The choice should be obvious.
They've done no such thing. The biggest writer and maintainer of Obj-C code is Apple. They're sitting on a huge source base they'll continue developing on. Please link me to where Apple has said Swift is replacing Obj-C. Because they haven't. And they've said the opposite many times. Everything I've read/heard is that Obj-C will continue to be a first class language on iOS and Mac (with Swift and Obj-C both being considered first class languages.) You can have more than one language on a single platform. Shocking, I know.
Not to mention, for such a dead end, Apple's still writing a lot of new Obj-C. The iWatch OS (what runs on the watch itself) is Obj-C. Apple has not shipped a single API on Mac or iOS written in Swift. Not one. So it makes zero sense that Apple would consider Obj-C a dead language, and yet continue to write source they'll have to maintain for years in it. And if you think Apple is going to rewrite the millions of lines of Obj-C in Mac OS X and iOS in Swift, you really don't understand software engineering very well.
Another problem is that Swift is missing basic language features. Obj-C can link to C++ code. Swift? Nope. That alone means Swift can't replace Obj-C code. Everyone has C++ code they need to link to. Apple has C++ they need to link to in their own APIs. So does Adobe. Microsoft. And they'll probably fix it in the future. But you can't even approach suggesting Swift is going to replace Obj-C with a straight face until that is fixed.
Now look, I'm not trying to argue against Swift here. It's a valuable language to use and learn. This isn't a desperate "Obj-C forever!" post. But if you think Obj-C is going anywhere in the next decade or two... It can't. Apple will continue upgrading it, and continue supporting it, or else they're going to end up putting themselves in a corner where they can't even maintain their own software. That's not opinion, that's realism. It's knowing when a tool is right for a problem. And we're nowhere near Swift even being able to entirely replace Obj-C in usage.
Heck, the last Xcode beta even shipped with some upgrades to Obj-C. So I don't even need to argue that point. It's not a question of if Apple will keep advancing Obj-C. They are.
I'm not happy with any language that's available, but that's because I have interests in hard to program stuff.
I have lots and lots of experience with C++, but I wouldn't recommend it, except as a form of torture.
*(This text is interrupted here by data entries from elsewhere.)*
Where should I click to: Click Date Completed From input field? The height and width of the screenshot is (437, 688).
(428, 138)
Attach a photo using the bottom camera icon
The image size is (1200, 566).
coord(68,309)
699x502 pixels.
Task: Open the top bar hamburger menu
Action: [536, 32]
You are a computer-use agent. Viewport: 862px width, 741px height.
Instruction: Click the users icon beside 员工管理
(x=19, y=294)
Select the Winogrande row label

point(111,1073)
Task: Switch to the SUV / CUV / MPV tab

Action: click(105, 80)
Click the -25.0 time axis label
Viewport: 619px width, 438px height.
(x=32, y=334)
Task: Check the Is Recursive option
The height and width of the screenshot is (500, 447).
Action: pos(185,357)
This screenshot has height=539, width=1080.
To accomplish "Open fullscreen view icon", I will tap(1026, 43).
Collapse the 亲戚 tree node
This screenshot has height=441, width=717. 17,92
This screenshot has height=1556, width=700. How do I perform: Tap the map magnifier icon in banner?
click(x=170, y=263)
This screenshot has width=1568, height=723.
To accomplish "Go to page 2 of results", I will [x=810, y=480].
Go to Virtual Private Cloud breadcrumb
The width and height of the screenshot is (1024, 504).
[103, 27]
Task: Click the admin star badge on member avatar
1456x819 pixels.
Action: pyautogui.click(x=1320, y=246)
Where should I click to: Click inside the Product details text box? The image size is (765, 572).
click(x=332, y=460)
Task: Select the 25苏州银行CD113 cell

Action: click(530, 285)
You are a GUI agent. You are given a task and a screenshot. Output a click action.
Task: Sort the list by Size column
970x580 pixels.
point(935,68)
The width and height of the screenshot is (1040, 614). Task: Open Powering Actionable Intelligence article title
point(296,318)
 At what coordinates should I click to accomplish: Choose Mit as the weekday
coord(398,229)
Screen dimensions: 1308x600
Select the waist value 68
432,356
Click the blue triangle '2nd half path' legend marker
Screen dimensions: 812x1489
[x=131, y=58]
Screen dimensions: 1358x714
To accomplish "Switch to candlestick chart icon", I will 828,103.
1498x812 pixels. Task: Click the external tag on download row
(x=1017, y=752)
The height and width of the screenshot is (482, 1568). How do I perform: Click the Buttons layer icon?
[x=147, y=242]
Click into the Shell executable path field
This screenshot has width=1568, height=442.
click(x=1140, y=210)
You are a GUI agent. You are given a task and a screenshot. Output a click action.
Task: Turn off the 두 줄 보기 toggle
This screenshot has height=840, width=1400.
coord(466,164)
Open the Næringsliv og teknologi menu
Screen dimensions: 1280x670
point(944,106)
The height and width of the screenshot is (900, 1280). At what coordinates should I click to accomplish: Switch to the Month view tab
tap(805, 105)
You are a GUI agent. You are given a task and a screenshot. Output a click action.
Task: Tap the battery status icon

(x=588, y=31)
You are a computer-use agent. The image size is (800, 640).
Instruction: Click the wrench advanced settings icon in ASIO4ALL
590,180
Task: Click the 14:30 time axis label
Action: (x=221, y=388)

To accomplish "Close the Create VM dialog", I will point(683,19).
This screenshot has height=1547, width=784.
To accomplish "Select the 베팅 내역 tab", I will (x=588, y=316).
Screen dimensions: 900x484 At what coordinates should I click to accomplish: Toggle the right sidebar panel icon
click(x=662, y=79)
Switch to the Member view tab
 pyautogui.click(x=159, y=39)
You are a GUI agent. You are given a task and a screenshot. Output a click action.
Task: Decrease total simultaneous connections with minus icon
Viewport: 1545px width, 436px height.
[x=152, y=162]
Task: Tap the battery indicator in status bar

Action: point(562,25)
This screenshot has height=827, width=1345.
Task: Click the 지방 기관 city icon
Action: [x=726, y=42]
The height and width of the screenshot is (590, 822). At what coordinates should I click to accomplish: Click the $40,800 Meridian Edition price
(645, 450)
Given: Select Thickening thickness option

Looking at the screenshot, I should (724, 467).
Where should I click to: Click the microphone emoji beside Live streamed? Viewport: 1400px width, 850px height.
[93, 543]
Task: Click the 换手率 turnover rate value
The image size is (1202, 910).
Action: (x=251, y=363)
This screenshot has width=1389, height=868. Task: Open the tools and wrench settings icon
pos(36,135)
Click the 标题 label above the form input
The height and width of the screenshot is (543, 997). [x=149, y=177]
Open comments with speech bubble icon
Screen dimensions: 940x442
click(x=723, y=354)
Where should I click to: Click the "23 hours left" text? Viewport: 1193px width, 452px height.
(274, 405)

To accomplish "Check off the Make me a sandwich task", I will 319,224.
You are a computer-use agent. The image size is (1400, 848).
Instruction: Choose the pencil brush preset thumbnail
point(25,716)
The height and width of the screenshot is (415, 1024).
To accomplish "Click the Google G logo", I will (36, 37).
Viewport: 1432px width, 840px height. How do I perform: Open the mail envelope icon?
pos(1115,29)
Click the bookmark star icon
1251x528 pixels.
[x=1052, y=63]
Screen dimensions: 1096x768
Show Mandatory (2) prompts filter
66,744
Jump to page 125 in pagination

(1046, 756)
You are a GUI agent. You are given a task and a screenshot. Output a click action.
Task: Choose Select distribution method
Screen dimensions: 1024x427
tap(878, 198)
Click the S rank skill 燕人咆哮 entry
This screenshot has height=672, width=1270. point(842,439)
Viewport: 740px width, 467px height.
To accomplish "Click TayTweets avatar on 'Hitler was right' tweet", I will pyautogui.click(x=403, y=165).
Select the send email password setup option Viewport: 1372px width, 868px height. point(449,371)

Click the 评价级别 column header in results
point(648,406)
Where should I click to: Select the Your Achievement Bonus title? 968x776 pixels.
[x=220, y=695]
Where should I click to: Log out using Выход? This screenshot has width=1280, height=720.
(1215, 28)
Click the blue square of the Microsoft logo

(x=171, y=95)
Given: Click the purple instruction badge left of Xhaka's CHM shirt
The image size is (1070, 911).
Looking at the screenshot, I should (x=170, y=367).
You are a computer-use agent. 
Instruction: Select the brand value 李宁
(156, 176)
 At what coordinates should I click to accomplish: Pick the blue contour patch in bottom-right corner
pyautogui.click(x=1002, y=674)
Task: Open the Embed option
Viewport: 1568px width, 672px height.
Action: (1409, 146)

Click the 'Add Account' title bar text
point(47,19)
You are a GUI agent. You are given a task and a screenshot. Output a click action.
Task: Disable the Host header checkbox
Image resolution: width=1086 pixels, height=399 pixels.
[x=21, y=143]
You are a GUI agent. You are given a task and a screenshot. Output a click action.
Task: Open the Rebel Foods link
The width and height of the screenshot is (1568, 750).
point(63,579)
Java too, is gets in your way far too often, though it's better than C++.
To me, objects are a way of organizing APIs, so I DO like OO...
What to write it in depends on what features you need. Do you need it to be fast? How fast? Do you need to take advantage of multiple processors? Do you need to share data between them?
Is programmer time more important than running speed?
Is reliability more important than programming time?
One system I'm enjoying these days, though it's far from perfect is Lua, through the amazingly good trace compiler/jit Luajit.
It is every inefficient in terms of memory. It doesn't support multiple threads. It doesn't even have standard object system, though it's not hard to implement a prototype based one in it... But it's kind of like programming in Self or Ruby with the complexity knob turned all the way down.
It also has the advantage of running on everything. There's even an ARM version of the JIT.
If you don't need the speed, Python doesn't look too bad and has lots of libraries.
If you need something that can be data-center-sized then find a .net language or java... There's a lot of choices under .net and it probably scales the best. Depending on what I was trying to do, I might use F# or ClojureCLR or IronPython...
The best OO language that time forgot is Dylan. I'm disappointed that Apple never really finished developing it.
I have been mulling similar question for myself for some time. i.e. where should I spend my limited hobby time: learning Obj-C or C++?
In the last few months Rust has caught my attention. Even then it's not yet at verstion 1 (at time of writing its at alpha-1), I really like the concept and what they are try to achieve with the language.
My comment will probably be burried, but if you do read it, spend a few minutes wondering around their web site. For exmaple their 30 minute introduction to Rust.